◆ **Exercise materials**
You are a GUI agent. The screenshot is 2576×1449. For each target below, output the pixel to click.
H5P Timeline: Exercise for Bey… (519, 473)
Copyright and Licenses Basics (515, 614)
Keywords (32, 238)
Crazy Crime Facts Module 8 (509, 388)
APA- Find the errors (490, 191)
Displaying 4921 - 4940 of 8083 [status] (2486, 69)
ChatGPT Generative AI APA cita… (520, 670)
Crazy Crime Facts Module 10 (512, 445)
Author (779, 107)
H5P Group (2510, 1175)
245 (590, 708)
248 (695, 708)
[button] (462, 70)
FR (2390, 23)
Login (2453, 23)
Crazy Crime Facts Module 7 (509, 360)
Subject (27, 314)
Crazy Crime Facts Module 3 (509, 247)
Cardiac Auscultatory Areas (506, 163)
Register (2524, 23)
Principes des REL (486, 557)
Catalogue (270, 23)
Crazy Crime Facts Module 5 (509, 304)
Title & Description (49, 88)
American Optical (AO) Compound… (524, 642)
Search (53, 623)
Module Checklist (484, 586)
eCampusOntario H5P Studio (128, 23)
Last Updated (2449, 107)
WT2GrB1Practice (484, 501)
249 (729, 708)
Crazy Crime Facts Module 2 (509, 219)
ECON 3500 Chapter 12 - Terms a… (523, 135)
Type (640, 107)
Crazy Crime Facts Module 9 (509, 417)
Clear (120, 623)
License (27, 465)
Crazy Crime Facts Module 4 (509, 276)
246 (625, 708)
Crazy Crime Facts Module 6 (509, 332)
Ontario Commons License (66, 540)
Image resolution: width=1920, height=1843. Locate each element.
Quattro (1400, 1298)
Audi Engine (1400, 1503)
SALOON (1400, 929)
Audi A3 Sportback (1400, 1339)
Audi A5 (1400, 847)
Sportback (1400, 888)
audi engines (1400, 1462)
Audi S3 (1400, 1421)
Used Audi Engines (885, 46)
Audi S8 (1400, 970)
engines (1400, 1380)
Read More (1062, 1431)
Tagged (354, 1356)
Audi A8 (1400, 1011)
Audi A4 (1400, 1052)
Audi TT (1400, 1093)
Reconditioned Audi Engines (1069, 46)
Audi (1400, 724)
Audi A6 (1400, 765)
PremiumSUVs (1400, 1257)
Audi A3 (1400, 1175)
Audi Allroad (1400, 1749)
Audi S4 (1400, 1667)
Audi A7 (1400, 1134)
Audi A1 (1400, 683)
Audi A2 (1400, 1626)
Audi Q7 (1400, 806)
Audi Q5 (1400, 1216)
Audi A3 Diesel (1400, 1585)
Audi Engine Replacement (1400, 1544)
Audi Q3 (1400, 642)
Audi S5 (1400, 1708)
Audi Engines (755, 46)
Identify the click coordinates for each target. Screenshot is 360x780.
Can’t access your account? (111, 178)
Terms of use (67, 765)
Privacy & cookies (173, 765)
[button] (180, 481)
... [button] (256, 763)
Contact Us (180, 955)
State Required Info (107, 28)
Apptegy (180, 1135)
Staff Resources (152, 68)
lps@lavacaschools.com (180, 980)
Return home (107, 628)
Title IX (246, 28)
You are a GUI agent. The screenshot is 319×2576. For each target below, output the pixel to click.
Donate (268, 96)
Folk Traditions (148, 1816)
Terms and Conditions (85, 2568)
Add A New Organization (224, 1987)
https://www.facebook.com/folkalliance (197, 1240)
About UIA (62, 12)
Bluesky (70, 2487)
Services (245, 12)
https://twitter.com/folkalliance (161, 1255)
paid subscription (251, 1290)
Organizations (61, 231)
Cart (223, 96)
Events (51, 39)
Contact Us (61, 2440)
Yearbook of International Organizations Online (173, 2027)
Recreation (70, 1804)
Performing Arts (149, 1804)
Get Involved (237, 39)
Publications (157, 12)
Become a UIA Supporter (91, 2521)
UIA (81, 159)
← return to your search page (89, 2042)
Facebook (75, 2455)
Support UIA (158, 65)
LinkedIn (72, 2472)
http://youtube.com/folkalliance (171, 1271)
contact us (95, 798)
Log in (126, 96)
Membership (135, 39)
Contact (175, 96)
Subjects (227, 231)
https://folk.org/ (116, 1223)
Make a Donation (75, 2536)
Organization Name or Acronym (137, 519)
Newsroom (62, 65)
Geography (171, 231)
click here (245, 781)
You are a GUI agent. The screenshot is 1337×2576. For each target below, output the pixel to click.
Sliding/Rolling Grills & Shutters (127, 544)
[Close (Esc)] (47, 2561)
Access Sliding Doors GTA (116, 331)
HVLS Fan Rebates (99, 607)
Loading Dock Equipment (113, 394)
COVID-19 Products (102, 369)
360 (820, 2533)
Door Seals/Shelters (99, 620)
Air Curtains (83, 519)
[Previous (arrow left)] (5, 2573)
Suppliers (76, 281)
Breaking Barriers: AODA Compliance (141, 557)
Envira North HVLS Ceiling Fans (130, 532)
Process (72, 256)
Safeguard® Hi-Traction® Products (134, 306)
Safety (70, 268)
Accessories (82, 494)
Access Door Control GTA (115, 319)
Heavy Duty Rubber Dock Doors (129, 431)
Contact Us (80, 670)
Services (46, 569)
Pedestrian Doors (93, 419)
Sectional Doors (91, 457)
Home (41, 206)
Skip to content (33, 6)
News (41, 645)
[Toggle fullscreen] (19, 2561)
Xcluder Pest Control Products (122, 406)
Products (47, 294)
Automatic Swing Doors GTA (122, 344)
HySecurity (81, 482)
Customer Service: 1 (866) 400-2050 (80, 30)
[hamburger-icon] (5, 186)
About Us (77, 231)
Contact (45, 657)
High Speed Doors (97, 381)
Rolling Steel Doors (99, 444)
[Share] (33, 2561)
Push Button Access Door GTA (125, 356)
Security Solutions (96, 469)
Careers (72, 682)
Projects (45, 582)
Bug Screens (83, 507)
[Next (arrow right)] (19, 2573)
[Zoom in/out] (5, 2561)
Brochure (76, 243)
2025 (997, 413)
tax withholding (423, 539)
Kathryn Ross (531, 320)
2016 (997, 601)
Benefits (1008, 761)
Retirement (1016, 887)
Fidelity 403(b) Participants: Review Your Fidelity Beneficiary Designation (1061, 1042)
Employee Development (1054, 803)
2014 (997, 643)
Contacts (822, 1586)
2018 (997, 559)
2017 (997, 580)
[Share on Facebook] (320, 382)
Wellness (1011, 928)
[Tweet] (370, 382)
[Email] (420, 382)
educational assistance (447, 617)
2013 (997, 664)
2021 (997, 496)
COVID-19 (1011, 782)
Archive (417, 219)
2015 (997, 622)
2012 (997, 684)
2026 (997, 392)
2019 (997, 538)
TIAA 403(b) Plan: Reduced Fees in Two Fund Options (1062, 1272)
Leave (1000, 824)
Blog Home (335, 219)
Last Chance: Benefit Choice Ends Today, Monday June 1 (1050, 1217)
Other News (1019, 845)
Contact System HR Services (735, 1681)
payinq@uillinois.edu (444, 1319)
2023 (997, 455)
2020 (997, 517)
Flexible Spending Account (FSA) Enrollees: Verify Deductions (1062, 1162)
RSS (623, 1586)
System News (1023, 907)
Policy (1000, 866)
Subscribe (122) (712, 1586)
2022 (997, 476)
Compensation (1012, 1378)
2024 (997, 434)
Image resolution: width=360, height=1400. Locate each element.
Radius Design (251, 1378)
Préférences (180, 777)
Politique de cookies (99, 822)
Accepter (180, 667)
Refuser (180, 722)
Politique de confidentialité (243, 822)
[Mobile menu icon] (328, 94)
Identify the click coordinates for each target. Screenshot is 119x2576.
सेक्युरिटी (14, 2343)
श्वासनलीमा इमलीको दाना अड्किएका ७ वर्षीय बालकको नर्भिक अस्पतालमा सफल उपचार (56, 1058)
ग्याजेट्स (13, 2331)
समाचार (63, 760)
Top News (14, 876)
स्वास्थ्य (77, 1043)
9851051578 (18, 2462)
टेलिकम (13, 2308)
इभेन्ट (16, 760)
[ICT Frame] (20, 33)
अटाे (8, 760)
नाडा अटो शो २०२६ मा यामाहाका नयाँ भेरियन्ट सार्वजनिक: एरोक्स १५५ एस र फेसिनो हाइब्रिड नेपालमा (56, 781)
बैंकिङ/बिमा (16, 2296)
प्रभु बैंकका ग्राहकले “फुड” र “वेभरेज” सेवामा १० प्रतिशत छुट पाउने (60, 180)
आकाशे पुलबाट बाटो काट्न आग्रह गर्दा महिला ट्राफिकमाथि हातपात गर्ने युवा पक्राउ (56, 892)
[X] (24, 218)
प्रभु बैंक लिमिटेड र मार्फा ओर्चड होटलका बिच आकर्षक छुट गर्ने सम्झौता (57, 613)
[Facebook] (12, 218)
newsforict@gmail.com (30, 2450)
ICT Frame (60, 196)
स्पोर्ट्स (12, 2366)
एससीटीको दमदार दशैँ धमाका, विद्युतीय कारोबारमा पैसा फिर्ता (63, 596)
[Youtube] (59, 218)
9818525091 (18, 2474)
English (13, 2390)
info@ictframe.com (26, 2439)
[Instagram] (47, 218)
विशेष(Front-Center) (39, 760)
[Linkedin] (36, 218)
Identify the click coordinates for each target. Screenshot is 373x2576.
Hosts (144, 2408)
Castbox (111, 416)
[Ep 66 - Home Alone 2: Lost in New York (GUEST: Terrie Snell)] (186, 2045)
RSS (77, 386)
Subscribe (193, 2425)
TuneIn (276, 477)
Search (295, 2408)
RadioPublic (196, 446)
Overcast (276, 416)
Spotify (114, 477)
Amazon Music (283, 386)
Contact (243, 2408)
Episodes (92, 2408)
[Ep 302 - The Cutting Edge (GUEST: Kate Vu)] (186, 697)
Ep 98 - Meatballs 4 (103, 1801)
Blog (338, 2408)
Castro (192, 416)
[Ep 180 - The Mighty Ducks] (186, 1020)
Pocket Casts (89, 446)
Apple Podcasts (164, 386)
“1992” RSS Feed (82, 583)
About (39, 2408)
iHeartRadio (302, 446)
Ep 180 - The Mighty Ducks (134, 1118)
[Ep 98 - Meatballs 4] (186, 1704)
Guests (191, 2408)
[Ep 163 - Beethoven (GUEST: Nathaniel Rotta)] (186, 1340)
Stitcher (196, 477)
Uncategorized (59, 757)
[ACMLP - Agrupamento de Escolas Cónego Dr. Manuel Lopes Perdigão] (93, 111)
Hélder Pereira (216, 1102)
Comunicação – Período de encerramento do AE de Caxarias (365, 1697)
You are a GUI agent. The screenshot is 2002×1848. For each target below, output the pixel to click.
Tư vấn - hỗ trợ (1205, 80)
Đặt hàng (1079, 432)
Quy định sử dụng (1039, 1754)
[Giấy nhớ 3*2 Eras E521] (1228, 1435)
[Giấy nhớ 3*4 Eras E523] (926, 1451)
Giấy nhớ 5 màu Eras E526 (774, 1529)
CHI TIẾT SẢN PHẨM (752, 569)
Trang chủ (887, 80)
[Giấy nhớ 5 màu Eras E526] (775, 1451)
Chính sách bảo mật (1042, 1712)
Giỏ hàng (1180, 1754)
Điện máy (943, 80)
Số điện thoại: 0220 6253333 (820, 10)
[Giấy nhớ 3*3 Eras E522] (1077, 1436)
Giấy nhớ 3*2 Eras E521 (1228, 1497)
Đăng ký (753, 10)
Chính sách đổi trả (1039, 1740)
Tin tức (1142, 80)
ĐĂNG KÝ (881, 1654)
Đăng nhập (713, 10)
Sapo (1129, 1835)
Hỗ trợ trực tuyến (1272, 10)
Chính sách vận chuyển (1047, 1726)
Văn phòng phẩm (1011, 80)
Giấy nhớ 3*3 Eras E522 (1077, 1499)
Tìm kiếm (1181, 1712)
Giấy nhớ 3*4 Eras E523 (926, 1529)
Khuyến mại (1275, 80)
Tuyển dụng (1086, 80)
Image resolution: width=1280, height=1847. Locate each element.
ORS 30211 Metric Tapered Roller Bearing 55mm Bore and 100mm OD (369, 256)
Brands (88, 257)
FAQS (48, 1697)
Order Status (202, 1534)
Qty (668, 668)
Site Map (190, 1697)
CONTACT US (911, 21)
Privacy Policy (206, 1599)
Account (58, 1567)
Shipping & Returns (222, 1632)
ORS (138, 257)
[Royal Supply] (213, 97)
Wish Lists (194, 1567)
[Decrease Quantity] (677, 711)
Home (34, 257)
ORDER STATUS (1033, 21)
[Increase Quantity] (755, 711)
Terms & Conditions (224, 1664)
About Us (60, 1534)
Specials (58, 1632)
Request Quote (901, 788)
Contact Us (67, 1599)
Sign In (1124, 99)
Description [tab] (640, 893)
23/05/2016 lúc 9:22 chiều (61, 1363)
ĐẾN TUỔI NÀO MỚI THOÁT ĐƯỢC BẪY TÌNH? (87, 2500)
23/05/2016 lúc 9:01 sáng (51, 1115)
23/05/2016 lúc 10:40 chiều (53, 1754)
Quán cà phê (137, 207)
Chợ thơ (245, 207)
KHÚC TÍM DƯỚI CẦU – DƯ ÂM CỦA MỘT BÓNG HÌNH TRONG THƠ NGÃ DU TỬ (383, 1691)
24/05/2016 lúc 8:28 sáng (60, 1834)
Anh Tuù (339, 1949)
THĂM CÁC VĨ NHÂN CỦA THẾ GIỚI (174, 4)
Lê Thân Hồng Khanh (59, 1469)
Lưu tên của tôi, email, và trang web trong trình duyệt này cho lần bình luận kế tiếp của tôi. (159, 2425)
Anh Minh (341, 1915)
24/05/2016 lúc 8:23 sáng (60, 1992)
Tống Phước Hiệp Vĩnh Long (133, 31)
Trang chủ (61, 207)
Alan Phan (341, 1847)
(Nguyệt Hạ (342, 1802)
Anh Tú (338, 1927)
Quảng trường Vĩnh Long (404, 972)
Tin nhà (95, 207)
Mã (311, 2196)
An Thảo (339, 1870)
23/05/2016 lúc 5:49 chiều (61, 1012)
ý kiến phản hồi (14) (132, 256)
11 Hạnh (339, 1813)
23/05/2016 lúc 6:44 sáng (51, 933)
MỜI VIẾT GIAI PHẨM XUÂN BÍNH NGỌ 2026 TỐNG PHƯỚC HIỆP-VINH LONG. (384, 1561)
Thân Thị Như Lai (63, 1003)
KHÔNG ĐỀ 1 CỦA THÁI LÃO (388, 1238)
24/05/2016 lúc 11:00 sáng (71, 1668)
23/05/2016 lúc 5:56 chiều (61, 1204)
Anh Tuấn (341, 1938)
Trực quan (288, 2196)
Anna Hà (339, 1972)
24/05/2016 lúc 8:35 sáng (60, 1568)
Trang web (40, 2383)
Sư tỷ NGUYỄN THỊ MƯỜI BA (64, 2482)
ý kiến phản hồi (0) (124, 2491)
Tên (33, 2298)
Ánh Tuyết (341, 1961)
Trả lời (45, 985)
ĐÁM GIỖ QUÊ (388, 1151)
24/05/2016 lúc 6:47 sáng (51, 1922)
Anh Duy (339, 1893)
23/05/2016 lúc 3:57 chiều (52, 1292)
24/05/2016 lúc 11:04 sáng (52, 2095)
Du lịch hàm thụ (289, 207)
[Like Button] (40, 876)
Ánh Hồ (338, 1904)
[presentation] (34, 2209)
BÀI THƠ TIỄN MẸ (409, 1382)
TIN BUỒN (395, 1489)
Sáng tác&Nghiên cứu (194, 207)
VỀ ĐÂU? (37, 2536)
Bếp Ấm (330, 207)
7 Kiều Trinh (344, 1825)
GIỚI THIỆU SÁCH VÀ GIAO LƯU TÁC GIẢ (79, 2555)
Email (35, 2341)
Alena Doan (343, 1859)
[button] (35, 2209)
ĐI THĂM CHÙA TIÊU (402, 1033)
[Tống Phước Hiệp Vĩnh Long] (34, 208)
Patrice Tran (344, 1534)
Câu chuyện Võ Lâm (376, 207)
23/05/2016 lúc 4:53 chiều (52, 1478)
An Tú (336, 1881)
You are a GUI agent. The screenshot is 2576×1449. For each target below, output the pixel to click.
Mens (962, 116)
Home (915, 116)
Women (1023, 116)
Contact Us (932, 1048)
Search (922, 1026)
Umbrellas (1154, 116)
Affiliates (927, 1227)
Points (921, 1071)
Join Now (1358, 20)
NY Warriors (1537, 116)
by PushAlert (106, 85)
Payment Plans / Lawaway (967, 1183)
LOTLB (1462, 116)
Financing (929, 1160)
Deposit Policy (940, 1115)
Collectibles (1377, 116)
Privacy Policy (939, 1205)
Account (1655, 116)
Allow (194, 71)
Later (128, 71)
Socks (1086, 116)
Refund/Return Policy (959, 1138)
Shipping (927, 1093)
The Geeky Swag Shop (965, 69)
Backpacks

◆ **What you have to do**
In the material above, find every line with the word "Rolling" and show it.

◆ **Solution to this exercise**
Sliding/Rolling Grills & Shutters (127, 544)
Rolling Steel Doors (99, 444)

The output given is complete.